Because they emit nothing we can detect, there are many things about black holes we simply do not know.
Amongst the most perplexing are supermassive black holes, millions to billions of times the mass of our Sun. Since black holes form from the cores of massive dead individual stars, how do supermassive behemoths grow so danged huge? A new discovery could help us find some much-sought answers.
In a tiny dwarf galaxy 110 million light-years away, astronomers have just found one of the smallest supermassive black holes ever seen. The 'monster' at the heart of galaxy Mrk 462 is just 200,000 times the mass of the Sun.
The findings were presented at the virtual 239th meeting of the American Astronomical Society.
"This black hole in Mrk 462 is among the smallest of the supermassive, or monster, black holes," said astronomer Jack Parker of Dartmouth College. "Black holes like this are notoriously hard to find."

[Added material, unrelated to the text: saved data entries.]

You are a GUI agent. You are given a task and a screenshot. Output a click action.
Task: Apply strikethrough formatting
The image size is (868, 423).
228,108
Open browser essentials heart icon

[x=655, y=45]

Its discovery suggests that supermassive black holes – some of them, at least – grow from stellar-mass seeds less than 100 times the mass of the Sun, rather than forming already large and growing larger.
One of the thorns that has lodged firmly in the side of the stellar-mass model is the discovery of many supermassive black holes in the early Universe. It's hard to reconcile the growth of a tiny seed of a stellar core to a gargantuan supermassive black hole in the short timeframe in which these objects appeared after the Big Bang.

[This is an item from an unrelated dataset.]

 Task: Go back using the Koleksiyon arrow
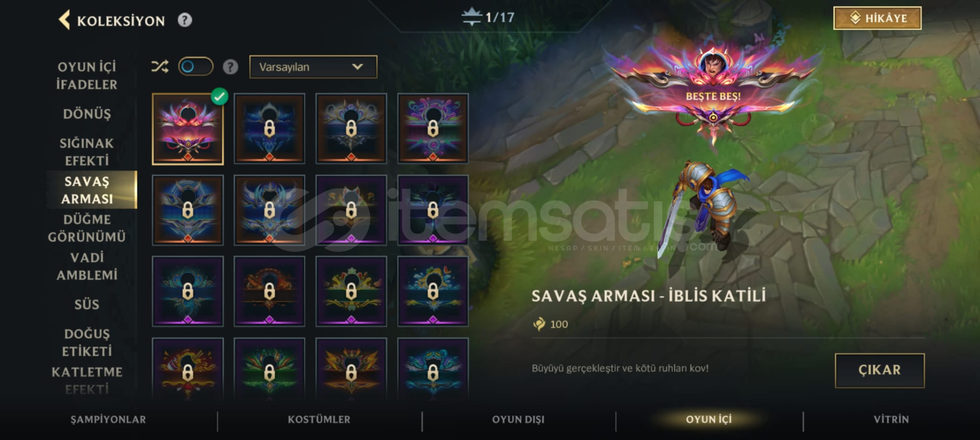pyautogui.click(x=64, y=20)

Another possibility is that, in the early Universe, huge, dense clouds of gas and dust directly collapsed down into larger black holes tens of thousands of times the mass of the Sun, creating a larger starting point from which supermassive black holes can grow.
And this gives us a method to tease out the likelihoods of each scenario, because the direct collapse model is a rare process. This means we could expect relatively few dwarf galaxies to contain supermassive black holes, compared to the stellar seed model.

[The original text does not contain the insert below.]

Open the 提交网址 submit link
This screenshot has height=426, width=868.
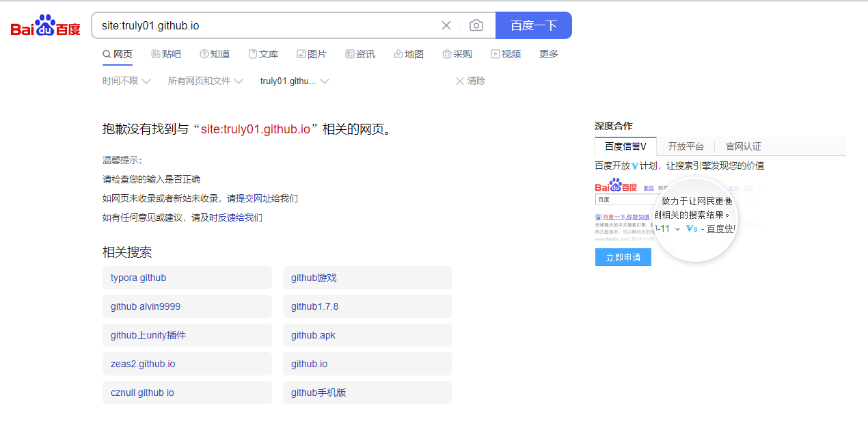click(254, 198)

There's a catch, though. It's really hard to see core black holes in dwarf galaxies. In larger galaxies, astronomers can use the orbit of the stars in the center to infer the central black hole, but dwarf galaxies are too small and dim for this.
The other method is to look for extremely bright, high-energy radiation, such as X-rays. This suggests a black hole that is actively accreting material, heating it to such insane temperatures that it blasts out high-energy light.
The researchers did exactly this, using the Chandra X-ray observatory to study eight dwarf galaxies that optical data suggested might be harboring an active supermassive black hole. Only Mrk 462 showed the X-ray signature of a feeding supermassive black hole, with a mass around 200,000 times that of the Sun.
But there was something peculiar, too. The ratio of high-energy X-rays to low-energy X-rays suggested that the black hole was heavily obscured, or "buried", by a thick cloud of dust.
This could tip the scales towards the stellar seed scenario.
"Because buried black holes are even harder to detect than exposed ones, finding this example might mean there are a lot more dwarf galaxies out there with similar black holes," said astronomer Ryan Hickox of Dartmouth College.
Recent studies suggest that this might be the case. In the last few years, astronomers have been finding elusive, middleweight black holes in dwarf galaxies and the remnants of dwarf galaxies. These could also support the idea that supermassive black holes might be able to grow rather rapidly from stellar-mass seeds.
As our technology and techniques improve, perhaps we can expect to find more black hole baby chonks that had previously eluded detection.
"We can't make strong conclusions from one example, but this result should encourage much more extensive searches for buried black holes in dwarf galaxies," Parker said. "We're excited about what we might learn."
The research was presented virtually at the 239th meeting of the American Astronomical Society.